In the records below, find the line that contains "Image resolution: width=1389". Retype that line and all the lines after it through the end, leaving out the pictures.

== Segment start ==

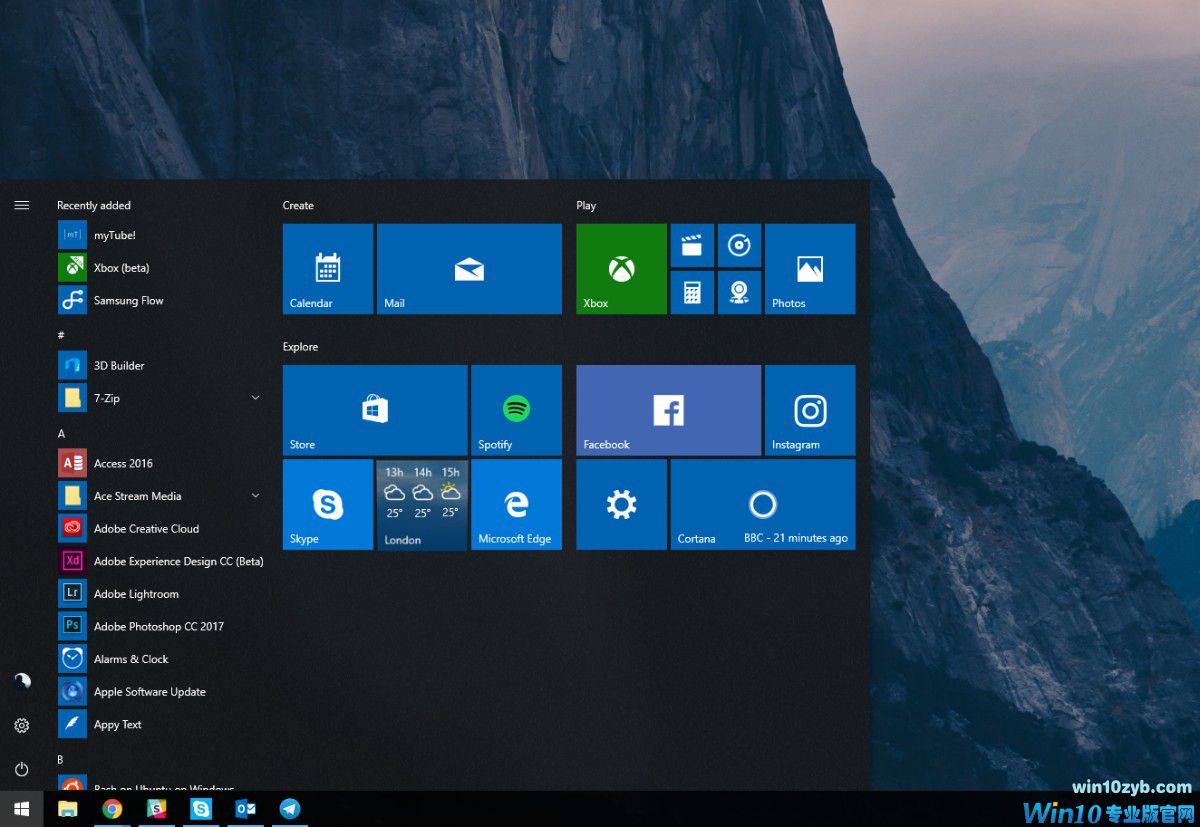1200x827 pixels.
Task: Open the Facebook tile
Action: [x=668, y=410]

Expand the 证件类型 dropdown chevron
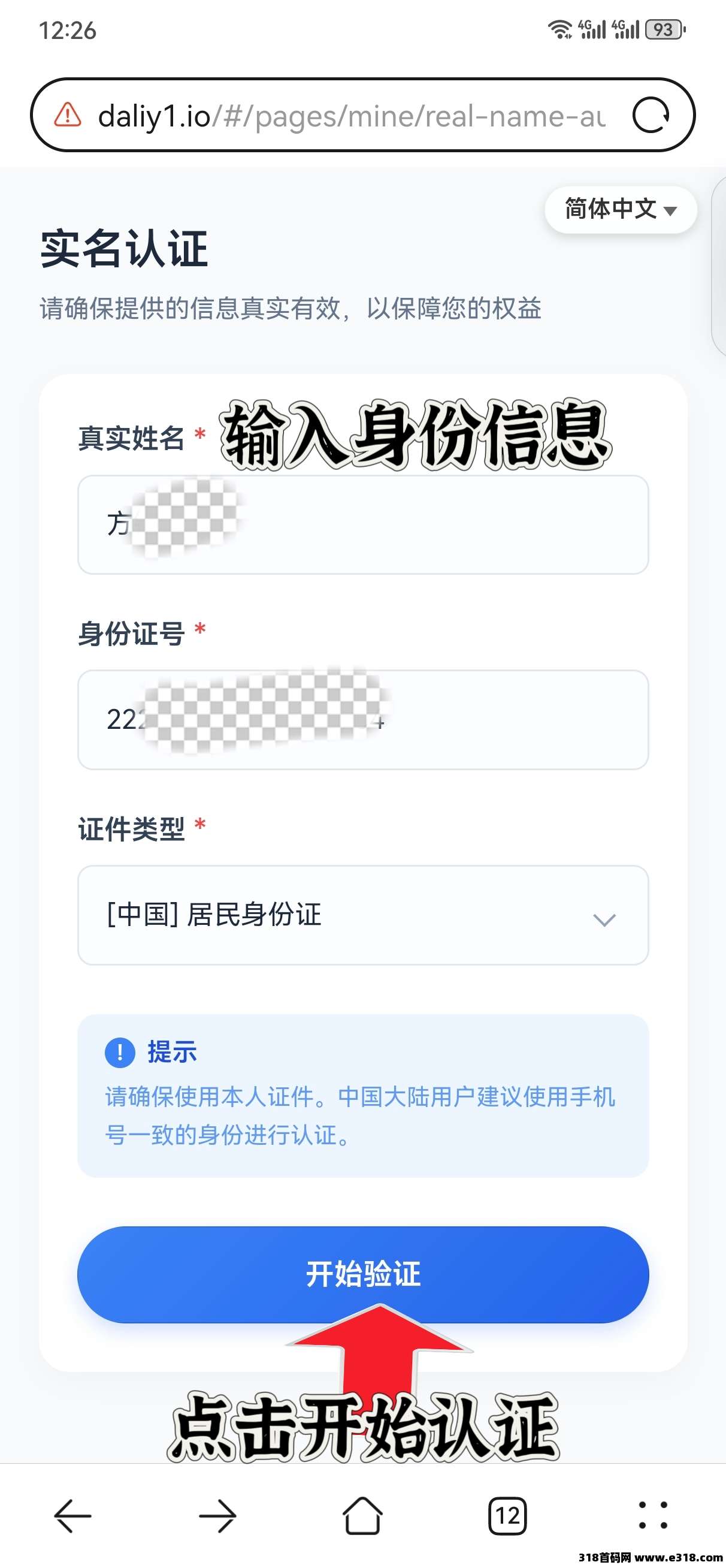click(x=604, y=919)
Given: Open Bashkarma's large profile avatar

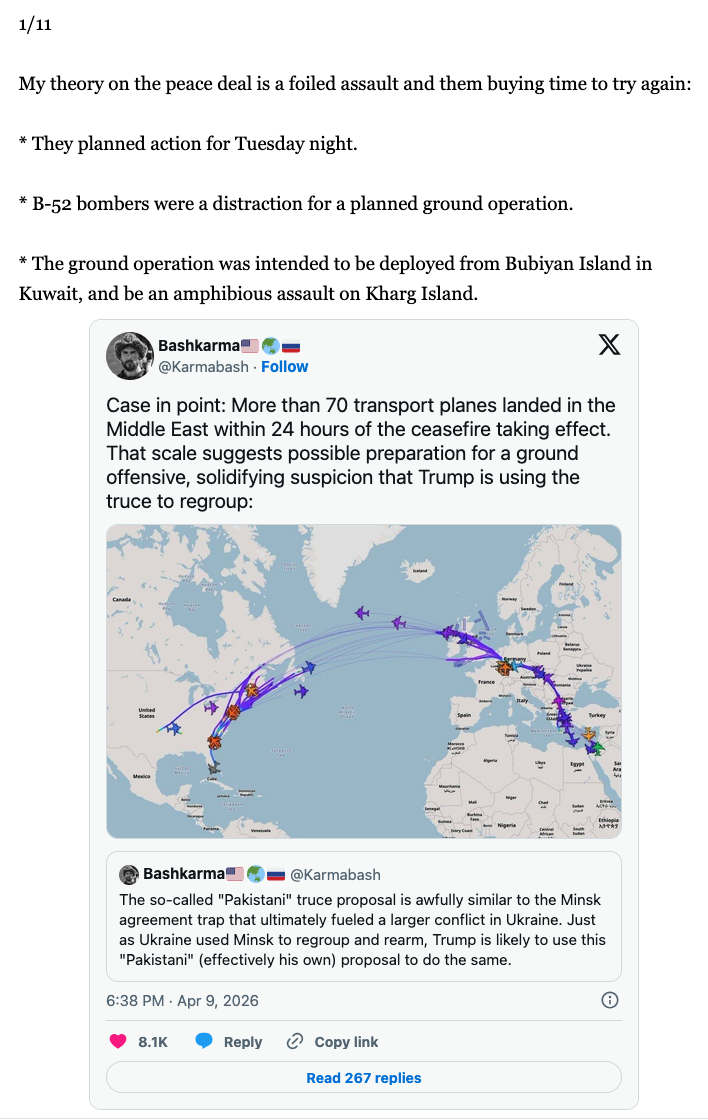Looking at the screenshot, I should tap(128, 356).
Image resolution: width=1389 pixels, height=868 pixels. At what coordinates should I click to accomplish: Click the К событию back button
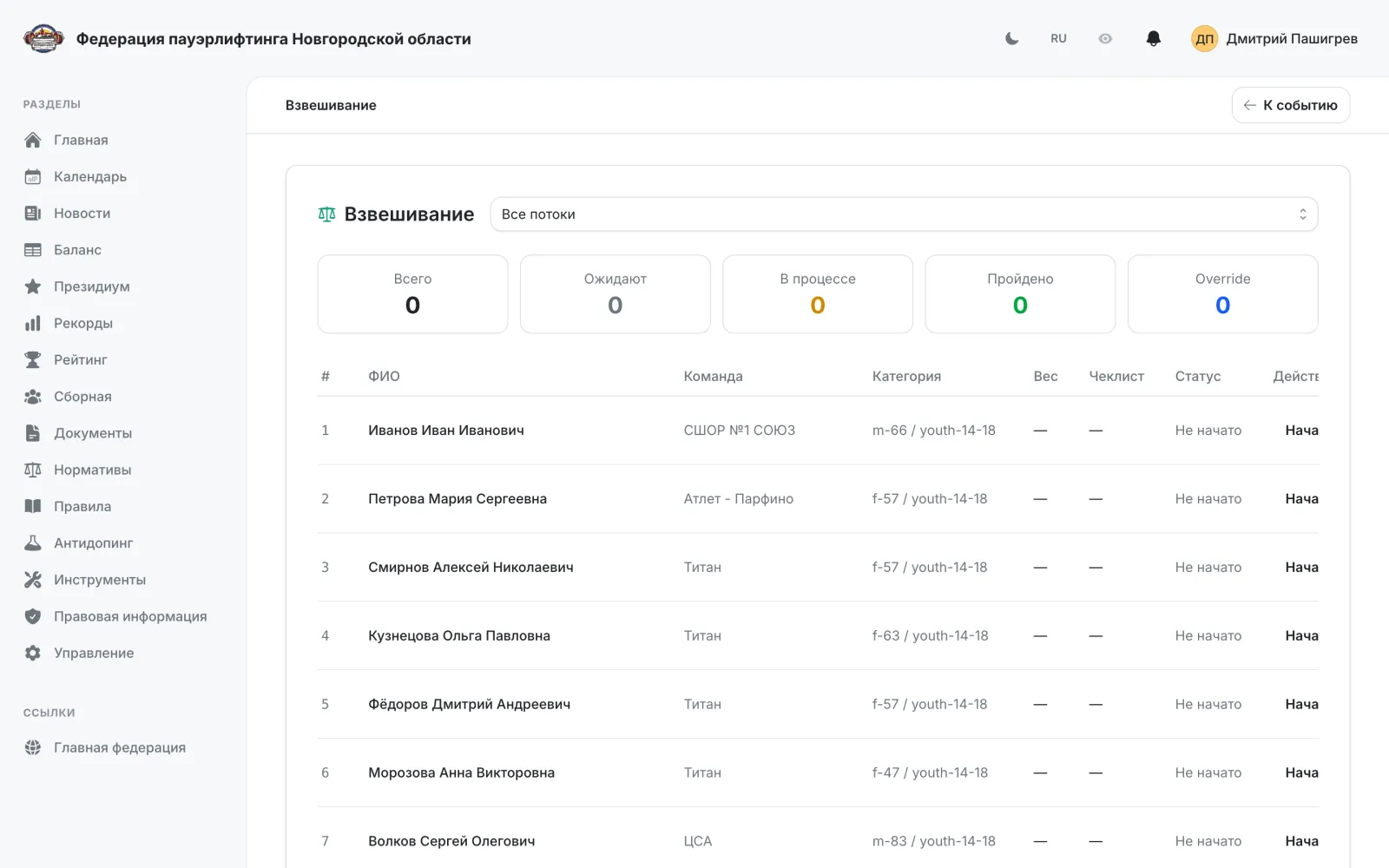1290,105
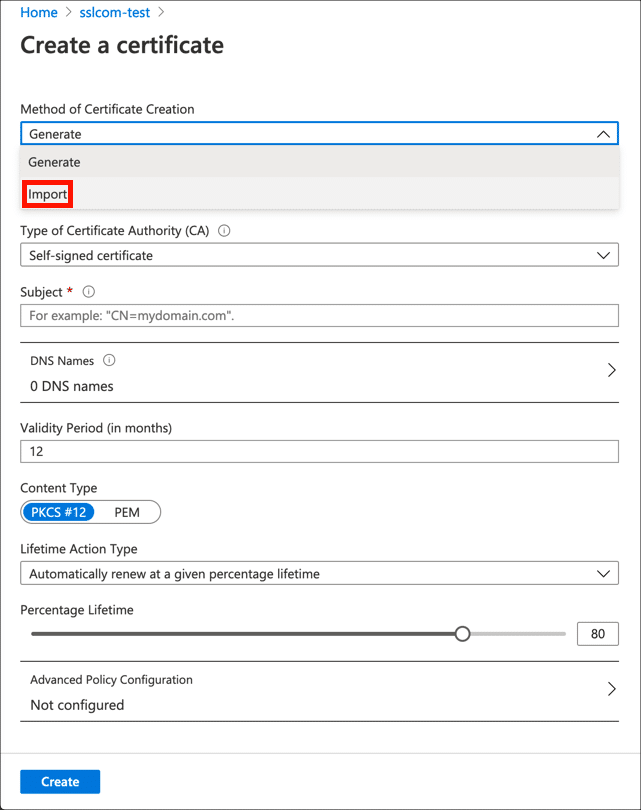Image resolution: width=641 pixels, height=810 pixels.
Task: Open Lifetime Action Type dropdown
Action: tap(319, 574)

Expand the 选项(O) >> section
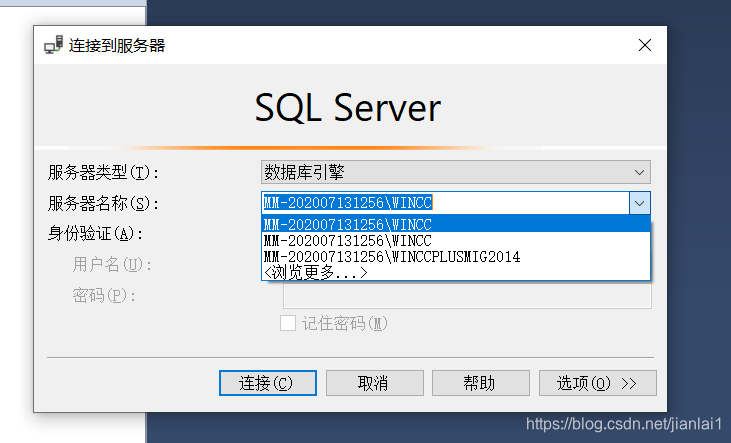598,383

== Segment end ==

▸ Written answer
Image resolution: width=1389 pixels, height=868 pixels. At what coordinates should I click to accomplish: Click the К событию back button
1290,105
Image resolution: width=641 pixels, height=810 pixels.
Task: Open Lifetime Action Type dropdown
Action: tap(319, 574)

Expand the 选项(O) >> section
598,383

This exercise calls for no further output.